Women have been fighting for equality for over a century, and yet feminism is still controversial. Women are still marginalized. Many countries, including the United States, have roots in monotheistic religions, which base their laws and ruling concepts on religious texts such as the Quran or the Bible. These texts were written at a time at which male-dominance over women was a cultural norm.

There really is no reason for this trend to still exist. We live in a world where the value placed on brawn has shifted to a value on brains. The extra muscle won’t affect your likeliness to survive anymore, nor should it affect your salary — professional athletes and lumberjacks exempted. This shift to valuing our thoughts and social abilities over physical abilities should even the playing field for women. Women are equally capable of starting companies, creating medical advancements or running a country, but the amount of opportunities to do so, as well as the basic respect women receive, is significantly less than men. Whether subconsciously or consciously, women are being treated and taught that they are less than and therefore, should be subordinate to men. This thinking lets men think they are entitled to higher-ranking jobs, sex and power.

The disrespect and objectification women face day-to-day is excessively unequal to what men experience. (Mind you, I’m not saying men do not experience disrespect or objectification, only that women experience this on a larger scale and more often.) Just last year, a man by the name of Elliot Rodger killed six people and wounded 13 others to seek revenge on women who had “starved (him) of sex.” The shooting reminded women what they had to fear for rejecting a man — a fear that most men have never experienced when rejecting a woman. Shortly following the shooting, the hashtag #YesAllWomen erupted on social media. Women all over the world were coming forward with their experiences of being hurt by male entitlement. It was a powerful movement and encouraged feminist awareness and debates as a part of social media culture.
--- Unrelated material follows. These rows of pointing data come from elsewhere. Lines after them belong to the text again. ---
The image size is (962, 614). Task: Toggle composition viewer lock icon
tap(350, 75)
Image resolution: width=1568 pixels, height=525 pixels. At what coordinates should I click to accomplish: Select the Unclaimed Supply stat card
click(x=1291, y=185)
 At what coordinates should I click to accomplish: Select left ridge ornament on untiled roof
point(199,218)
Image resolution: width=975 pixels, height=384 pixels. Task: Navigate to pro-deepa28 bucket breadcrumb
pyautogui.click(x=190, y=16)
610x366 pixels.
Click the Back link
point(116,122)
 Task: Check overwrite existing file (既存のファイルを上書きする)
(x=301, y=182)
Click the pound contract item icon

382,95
I can rant about feminism and why I think women are treated unequally, but chances are those who already agree will be the ones raising their fists with me, and those who already disagree will roll their eyes and tune me out. Instead, I would like to suggest that we begin to think of the feminist cause in a realistic manner, to allow for some gray along with the black and white.

Many feminists wonder why they face so much resistance. It would be easy to chalk it all up to men not wanting to give up their power, or dismissing “feminists” as women who simply hate men. While these may be contributing factors, in my experience, the primary objection to feminism is that it tends to imply that women’s rights violations are more urgent than any other disrespect or human rights violation. Feminists can make it sound like disrespecting a woman is a larger crime than disrespecting any man or any other human, regardless of race, gender or sexual identity.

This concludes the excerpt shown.